::: SOURCE TEXT
# Ortlieb Back Rollers Classic Rear Panniers vs Ortlieb Back Rollers plus



## RollingNoMad (Apr 21, 2018)

Question: Ortlieb Back Rollers Classic Rear Panniers vs Ortlieb Back Rollers plus or Ortlieb Bike Packers plus?


I have been using the 2013 Ortlieb Back Rollers Classic Rear Panniers and Ortlieb Rack Pack large 49L 
and I am thinking about Updating my Rear Panniers to Ortlieb Bike Packers plus? or Ortlieb Back Rollers plus rear Panniers?
Feedback is appreciated and Helpful


my Question is which one would you buy? Ortlieb Back Rollers Classic Rear Panniers vs Ortlieb Back Rollers plus or Ortlieb Bike Packers plus?


or I maybe buying the Arkel Orca 45 rear panniers or Arkel Dolphin 48 Rear Panniers and my front panniers is Arkel Orca 35

Thanks


----------



## Rob_E (Nov 22, 2010)

I guess it depends on what, if anything, you don't like about your current set-up. If I remember correctly from my shopping, Plus fabric is lighter, more expensive, and less durable. I might have been tempted in spite of the price except for the "less durable" part. It seems like I always find some way to test the durability of my gear, so I decided to stick with the classic fabric. For example: there are a couple of camping weekends a year where I get to camp, dump one pannier into my tent, and turn it into a cooler for the weekend. It gets drug around the ground plenty, and if it didn't seem so sturdy, I think I'd have more concern about puncturing it.

I also considered the Bike Packer design, but I have it in my head that I'd like to do some trips that involve some water crossings in an inflatable boat. The Roller design at least makes it possible that your gear could get submerged and still come out dry. Also, when you've picked up a little more at the grocery store than you technically have room for, you can open up the Roller and throw your extra stuff on top, weather permitting, so it serves as extra, emergency storage. 

I haven't regretted at all my decision to go with the Classic, Roller set up, but I did find that the Back Rollers held a lot of stuff, and, as I started to pare down my gear, I wanted to carry it in a way that didn't involve two giant panniers. When I had to replace them, I went with Front Roller Classics (although I think they're called something else now), and they have done the job well. They are smaller, and therefore lighter, than the Back-Rollers, but of course they don't hold as much, so I make up the difference with more of a bike packing set-up for the rest of my gear: frame bag, handlebar roll, sometimes some fork cages.

I have recently been looking at the possibility that i might need more space than what I can get out of my two Front Rollers on a couple of upcoming trips, but I still don't want the huge capacity of the Back Rollers, so if I do anything different, it'll probably be to get a 2nd set of Front Rollers for the front.
::::::
::: LISTED RECORDS
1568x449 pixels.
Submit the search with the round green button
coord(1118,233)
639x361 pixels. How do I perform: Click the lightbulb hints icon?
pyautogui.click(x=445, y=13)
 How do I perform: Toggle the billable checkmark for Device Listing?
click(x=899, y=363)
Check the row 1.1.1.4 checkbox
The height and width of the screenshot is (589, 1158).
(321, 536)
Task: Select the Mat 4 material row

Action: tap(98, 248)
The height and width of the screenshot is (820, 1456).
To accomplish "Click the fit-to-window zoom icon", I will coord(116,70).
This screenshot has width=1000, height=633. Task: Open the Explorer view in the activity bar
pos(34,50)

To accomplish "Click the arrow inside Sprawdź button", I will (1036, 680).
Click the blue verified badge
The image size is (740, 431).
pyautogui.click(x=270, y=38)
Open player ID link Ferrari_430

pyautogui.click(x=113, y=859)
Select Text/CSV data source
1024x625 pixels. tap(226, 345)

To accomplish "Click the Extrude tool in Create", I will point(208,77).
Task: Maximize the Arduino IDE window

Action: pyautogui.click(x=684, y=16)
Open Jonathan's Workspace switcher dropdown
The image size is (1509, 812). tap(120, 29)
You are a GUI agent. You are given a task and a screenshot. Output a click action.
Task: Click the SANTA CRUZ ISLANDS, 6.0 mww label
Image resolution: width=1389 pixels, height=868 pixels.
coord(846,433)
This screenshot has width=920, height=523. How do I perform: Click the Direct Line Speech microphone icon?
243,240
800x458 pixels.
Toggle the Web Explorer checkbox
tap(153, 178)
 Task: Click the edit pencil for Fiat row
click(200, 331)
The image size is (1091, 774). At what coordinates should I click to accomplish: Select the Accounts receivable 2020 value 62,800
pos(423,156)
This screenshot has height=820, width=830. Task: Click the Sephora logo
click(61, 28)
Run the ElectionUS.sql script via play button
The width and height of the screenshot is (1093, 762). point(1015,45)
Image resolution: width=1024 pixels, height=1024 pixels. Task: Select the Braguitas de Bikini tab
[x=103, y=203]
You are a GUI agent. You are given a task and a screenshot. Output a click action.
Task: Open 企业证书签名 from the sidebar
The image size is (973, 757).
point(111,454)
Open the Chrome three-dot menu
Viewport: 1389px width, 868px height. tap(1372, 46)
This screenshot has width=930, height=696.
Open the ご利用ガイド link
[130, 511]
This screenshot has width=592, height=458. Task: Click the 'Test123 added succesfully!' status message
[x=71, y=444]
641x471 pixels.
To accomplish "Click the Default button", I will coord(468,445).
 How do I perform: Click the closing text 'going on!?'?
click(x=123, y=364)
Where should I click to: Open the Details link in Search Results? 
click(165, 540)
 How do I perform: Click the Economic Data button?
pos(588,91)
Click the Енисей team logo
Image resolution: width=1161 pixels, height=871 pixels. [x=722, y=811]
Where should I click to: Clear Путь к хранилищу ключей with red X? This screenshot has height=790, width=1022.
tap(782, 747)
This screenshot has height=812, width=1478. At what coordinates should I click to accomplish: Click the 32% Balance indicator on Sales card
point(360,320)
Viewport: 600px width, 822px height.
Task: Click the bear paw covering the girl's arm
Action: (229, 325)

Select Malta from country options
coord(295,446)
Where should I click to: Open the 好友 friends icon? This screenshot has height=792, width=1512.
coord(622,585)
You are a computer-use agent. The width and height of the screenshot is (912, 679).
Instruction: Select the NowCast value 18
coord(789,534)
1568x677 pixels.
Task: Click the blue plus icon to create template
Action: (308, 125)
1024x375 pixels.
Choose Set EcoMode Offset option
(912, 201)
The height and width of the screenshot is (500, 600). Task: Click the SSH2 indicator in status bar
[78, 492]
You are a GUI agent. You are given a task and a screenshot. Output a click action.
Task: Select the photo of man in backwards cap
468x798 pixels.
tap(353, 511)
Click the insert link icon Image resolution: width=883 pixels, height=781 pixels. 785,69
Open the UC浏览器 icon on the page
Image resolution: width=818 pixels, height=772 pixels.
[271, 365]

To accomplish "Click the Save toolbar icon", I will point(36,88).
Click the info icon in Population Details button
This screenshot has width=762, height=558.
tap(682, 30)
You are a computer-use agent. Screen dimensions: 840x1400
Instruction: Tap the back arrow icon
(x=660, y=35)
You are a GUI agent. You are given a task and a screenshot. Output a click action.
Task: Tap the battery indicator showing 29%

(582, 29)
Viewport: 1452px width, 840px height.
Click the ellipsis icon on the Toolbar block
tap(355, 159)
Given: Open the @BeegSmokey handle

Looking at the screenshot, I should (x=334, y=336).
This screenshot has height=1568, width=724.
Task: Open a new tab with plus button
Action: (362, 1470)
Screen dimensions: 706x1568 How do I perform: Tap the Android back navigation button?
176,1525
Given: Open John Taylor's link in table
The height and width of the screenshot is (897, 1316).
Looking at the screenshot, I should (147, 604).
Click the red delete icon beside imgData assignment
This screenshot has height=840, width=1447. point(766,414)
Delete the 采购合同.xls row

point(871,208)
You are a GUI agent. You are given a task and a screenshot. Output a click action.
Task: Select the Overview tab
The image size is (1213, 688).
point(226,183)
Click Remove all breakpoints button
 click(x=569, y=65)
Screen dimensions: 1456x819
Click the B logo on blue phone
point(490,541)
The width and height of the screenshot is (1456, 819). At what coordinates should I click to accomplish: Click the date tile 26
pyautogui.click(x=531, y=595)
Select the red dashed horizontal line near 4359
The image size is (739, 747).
::::::
SHORT PROBLEM ▸ Rewrite the pannier thread between "## Rob_E (Nov" and "about puncturing it.", inclusive, changing "cooler" to "ice chest". The rows have no connection to the pannier thread.

RESULT FOR THIS EXERCISE ▸
## Rob_E (Nov 22, 2010)

I guess it depends on what, if anything, you don't like about your current set-up. If I remember correctly from my shopping, Plus fabric is lighter, more expensive, and less durable. I might have been tempted in spite of the price except for the "less durable" part. It seems like I always find some way to test the durability of my gear, so I decided to stick with the classic fabric. For example: there are a couple of camping weekends a year where I get to camp, dump one pannier into my tent, and turn it into a ice chest for the weekend. It gets drug around the ground plenty, and if it didn't seem so sturdy, I think I'd have more concern about puncturing it.